Science & Technology

Bird-sized fossil found in Myanmar could be smallest dinosaur: Scientists

The study could offer insight into how dinosaurs evolved to be small, according to scientists 

By DTE Staff
Published: Thursday 12 March 2020

A group of scientists may have discovered the smallest dinosaur yet. They found the fossilised skull of a dinosaur — the size of a modern hummingbird — trapped in a 99-million-year-old amber in northern Myanmar.

The animal in question would have weighed 2 grams, claimed the scientists in a paper published in the Nature journal.

The fossil represented the smallest dinosaur from the Mesozoic era — about 250 million to 65 million years ago — according to the group.

The discovery suggests miniature body sizes in birds evolved earlier than previously recognised. This may provide insight into how dinosaurs evolved to be small and shed light on the lowest limit of vertebrate body size.
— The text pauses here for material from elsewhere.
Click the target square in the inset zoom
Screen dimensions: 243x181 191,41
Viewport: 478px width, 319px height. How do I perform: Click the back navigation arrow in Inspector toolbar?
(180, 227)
The animal’s skull was less than two centimetres long.

Computed tomography scan of the skull of Oculudentavis khaungraae. Source: Nature

It had several sharp teeth, which suggested it preyed on insects and other small invertebrates, scientists observed. For this reason, the new species has been given the scientific name of Oculudentavis khaungraae, derived from Latin for ‘eye-teeth-bird’.

Unlike other predators, its eyes were on the sides of its head, which meant the dinosaur had little or no binocular vision. It had limited access to light into the eye, which scientists said was evidence that it was active in well-lit, daytime environments.

Authors Lida Xing from China University of Geosciences, Beijing; Jingmai K. O’Connor, Chinese Academy of Sciences Institute of Vertebrate Paleontology and Paleoanthropology; Lars Schmitz, Natural History Museum of Los Angeles County, Los Angeles, USA; and Gang Li, Chinese Academy of Sciences, Beijing, contributed equally. 

“It reveals to us a whole new lineage of birds,” said Jingmai O’Connor, co-author of the study and a palaeontologist at Chinese Academy of Sciences Institute of Vertebrate Paleontology and Paleoanthropology in Beijing, China.

“It’s a truly amazing specimen,” a Nature article quoted Amy Balanoff, an evolutionary biologist at Johns Hopkins University, as saying.

According to her, larger creatures were preserved more easily in sedimentary rocks. The discovery, however, could be evidence that there is more to ecological and morphological diversity seen in modern birds.

According to O'Connor, further research on the fossil would require advances in research techniques that don’t damage the specimen.